From: "Shubham Kanodia via GitGitGadget" <gitgitgadget@gmail.com>
To: git@vger.kernel.org
Cc: Junio C Hamano <gitster@pobox.com>,
Patrick Steinhardt <ps@pks.im>,
Shubham Kanodia <shubham.kanodia10@gmail.com>,
Shubham Kanodia <shubham.kanodia10@gmail.com>
Subject: [PATCH v2] maintenance: add prune-remote-refs task
Date: Sat, 28 Dec 2024 10:07:41 +0000 [thread overview]
Message-ID: <pull.1838.v2.git.1735380461980.gitgitgadget@gmail.com> (raw)
In-Reply-To: <pull.1838.git.1734946566885.gitgitgadget@gmail.com>
From: Shubham Kanodia <shubham.kanodia10@gmail.com>
Remote-tracking refs can accumulate in local repositories even as branches
are deleted on remotes, impacting git performance negatively. Existing
alternatives to keep refs pruned have a few issues —
1. Running `git fetch` with either `--prune` or `fetch.prune=true` set will
prune stale refs, but requires a manual operation and also pulls in new
refs from remote which can be an undesirable side-effect.
2.`git remote prune` cleans up refs without adding to the existing list
but requires periodic user intervention.
This adds a new maintenance task 'prune-remote-refs' that runs
'git remote prune' for each configured remote daily. This provides an
automated way to clean up stale remote-tracking refs — especially when
users may not do a full fetch.
This task is disabled by default.
Signed-off-by: Shubham Kanodia <shubham.kanodia10@gmail.com>
---
maintenance: add prune-remote-refs task
As discussed previously on:
https://lore.kernel.org/git/xmqqwmfr112w.fsf@gitster.g/T/#t
Remote-tracking refs can accumulate in local repositories even as
branches are deleted on remotes, impacting git performance negatively.

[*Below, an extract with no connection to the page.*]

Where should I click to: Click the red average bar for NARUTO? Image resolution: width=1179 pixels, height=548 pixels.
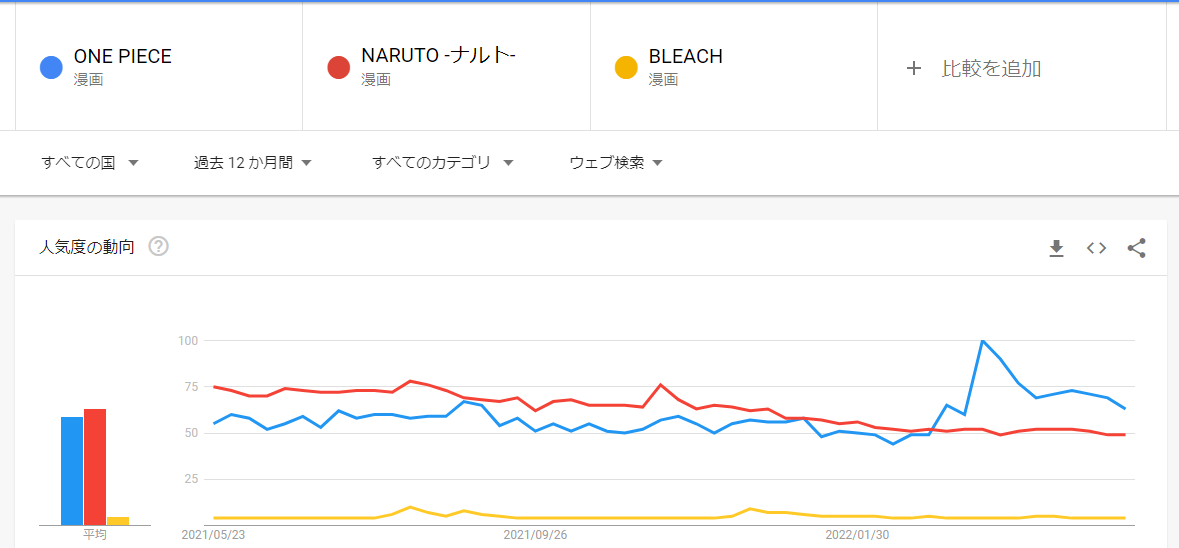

Existing alternatives to keep refs pruned have a few issues —
1. The fetch.prune config automatically cleans up remote ref on fetch,
but also pulls in new ref from remote which is an undesirable
side-effect.
2.git remote prune cleans up refs without adding to the existing list
but requires periodic user intervention.
This adds a new maintenance task 'prune-remote-refs' that runs 'git
remote prune' for each configured remote daily. This provides an
automated way to clean up stale remote-tracking refs — especially when
users may not do a full fetch.
This task is disabled by default.
Published-As: https://github.com/gitgitgadget/git/releases/tag/pr-1838%2Fpastelsky%2Fsk%2Fadd-remote-prune-maintenance-v2
Fetch-It-Via: git fetch https://github.com/gitgitgadget/git pr-1838/pastelsky/sk/add-remote-prune-maintenance-v2
Pull-Request: https://github.com/gitgitgadget/git/pull/1838
Range-diff vs v1:
1: 72e27d3ebe6 ! 1: 4d6c143c970 maintenance: add prune-remote-refs task
@@ Commit message
are deleted on remotes, impacting git performance negatively. Existing
alternatives to keep refs pruned have a few issues —
- 1. The `fetch.prune` config automatically cleans up remote ref on fetch,
- but also pulls in new ref from remote which is an undesirable side-effect.
+ 1. Running `git fetch` with either `--prune` or `fetch.prune=true` set will
+ prune stale refs, but requires a manual operation and also pulls in new
+ refs from remote which can be an undesirable side-effect.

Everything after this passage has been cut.